If Democrats Campaign on Obamacare Will They Lose White Votes?

Recently, the New York Times ran a  front-page story reporting that Democrats running for Congress are reluctant to “run on Obamacare.” Instead, they are “running away from it, while Republicans are prospering by demanding its repeal.” The problem, according to the Times, is that discussions of the Affordable Care Act (ACA) tend to focus on “coverage for those of modest means,” and this “has led white voters to see the law as an act of government redistribution to the 15 percent of the population that is uninsured.”

As proof, the paper cites a five-month-old New York Times/CBS News poll showing that “just 17 percent of whites said the health law would help them while 41 percent said it would hurt; among blacks, 42 percent said it would help them while 15 percent predicted it would hurt.”

“Democrats could ultimately see some political benefit” from Obamacare the story acknowledges.  But as candidates prepare for mid-term elections, “they are confronting a vexing reality: Many of those helped by the health care law — notably young people and minorities . . . tend to vote in midterms at lower rates than older and white voters.”

The reporter points to two Democratic candidates in Georgia who are doing their best to distance themselves from reform: “Jason Carter, the grandson of former President Jimmy Carter, who is running for governor, and Michelle Nunn, the daughter of former Senator Sam Nunn, a candidate for the Senate.. . .  They have spoken in public about the law mostly to criticize it, did nothing to promote enrollment for insurance before last month’s deadline and declined interviews to even discuss the law.”

                         Who Benefits From Obamacare?

The Times describes those who will be helped by reform as people “of modest means.” This is a phrase that newspapers such as the New York Times, The Washington Postl and the Wall Street Journal often use to refer to the poor or the lower-middle-class –i.e., not you, dear reader.”  (Try Googling this rather old-fashioned, faintly British phrase, along with the names of these papers, and you will be startled by how often it pops up.)

In this country, we do not like to talk about class.

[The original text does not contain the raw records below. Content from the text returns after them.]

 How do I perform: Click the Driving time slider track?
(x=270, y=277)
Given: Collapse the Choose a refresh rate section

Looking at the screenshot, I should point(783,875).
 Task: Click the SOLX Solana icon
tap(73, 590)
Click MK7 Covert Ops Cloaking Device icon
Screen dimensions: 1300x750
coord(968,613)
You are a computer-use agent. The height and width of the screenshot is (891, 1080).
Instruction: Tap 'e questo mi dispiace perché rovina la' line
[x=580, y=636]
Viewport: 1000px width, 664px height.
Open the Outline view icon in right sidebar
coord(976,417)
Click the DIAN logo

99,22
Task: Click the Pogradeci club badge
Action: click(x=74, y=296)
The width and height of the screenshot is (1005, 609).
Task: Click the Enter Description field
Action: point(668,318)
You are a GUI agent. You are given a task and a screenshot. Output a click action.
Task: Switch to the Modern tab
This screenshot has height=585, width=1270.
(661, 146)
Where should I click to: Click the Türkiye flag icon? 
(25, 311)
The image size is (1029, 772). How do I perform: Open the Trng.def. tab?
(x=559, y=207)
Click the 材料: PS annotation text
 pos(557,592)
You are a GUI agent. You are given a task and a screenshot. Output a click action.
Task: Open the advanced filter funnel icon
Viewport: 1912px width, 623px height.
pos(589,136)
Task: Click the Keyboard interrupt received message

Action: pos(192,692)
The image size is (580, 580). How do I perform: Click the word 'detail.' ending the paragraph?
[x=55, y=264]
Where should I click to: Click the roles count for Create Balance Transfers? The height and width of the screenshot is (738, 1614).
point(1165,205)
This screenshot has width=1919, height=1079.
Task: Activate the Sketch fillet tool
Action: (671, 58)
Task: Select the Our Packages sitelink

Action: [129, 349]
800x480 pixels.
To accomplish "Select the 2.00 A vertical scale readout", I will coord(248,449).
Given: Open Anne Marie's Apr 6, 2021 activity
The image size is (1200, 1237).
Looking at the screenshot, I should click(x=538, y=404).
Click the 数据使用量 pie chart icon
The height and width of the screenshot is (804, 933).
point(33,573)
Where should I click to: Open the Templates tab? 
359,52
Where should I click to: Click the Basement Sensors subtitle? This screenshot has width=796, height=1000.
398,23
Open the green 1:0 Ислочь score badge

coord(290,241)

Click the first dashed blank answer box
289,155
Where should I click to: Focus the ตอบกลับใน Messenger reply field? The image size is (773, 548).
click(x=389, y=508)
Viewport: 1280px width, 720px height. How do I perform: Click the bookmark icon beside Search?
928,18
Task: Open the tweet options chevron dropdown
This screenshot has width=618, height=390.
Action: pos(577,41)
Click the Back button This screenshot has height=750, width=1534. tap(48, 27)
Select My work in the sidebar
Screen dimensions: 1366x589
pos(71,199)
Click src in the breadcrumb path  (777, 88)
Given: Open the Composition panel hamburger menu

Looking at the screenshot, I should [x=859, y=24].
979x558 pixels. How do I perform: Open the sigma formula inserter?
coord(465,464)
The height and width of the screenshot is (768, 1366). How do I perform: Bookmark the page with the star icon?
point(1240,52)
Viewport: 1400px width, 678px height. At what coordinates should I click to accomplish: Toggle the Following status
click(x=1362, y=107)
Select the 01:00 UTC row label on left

I recall that when I first became a journalist, I was told that if I wanted to write about “the rich” and “the poor,” I should refer to them as “the have’s” and “the have not’s.” Of late, “people of modest means” seems to have become the preferred euphemism for the working-class. That phrase makes it clear that these are plain, hard-working folks, and we respect them– or at least we would if we knew any of them.

What is peculiar about this story is that it overlooks the fact that there are a great many white, middle-aged Americans “of modest means” who now have affordable insurance, thanks to the ACA. Perhaps they don’t read the Times, but they do vote. Why wouldn’t they cast their ballots for candidates that support Obamacare?

As for “government redistribution” of income, the article seems to suggest that middle-class white Americans will be paying more in taxes in order to help “the 15% of the population that is uninsured.”  In fact, only the wealthiest 2% (those earning more than $200,000, $250,000 for couples)  face tax increases that will help fund universal health care for working-class, middle-class and upper-middle-class Americans of all ages and colors.

                       Obamacare Protects the Under-insured   

Moreover, the group that benefits includes not just “the 15% who are uninsured,” but millions of Under-insured Americans who have been trying to get by on cheap policies that did not cover:

brand-name drugs, even if there was no generic substitute;

hospital bills over $2,000;

— chemotherapy;

ambulances;

doctors’ visits while the patient is in the hospital.

                   Subsidies for the Upper-Middle Class

Some readers may be surprised by my claim that the ACA helps not just the middle-class, but many in the “upper-middle-class.”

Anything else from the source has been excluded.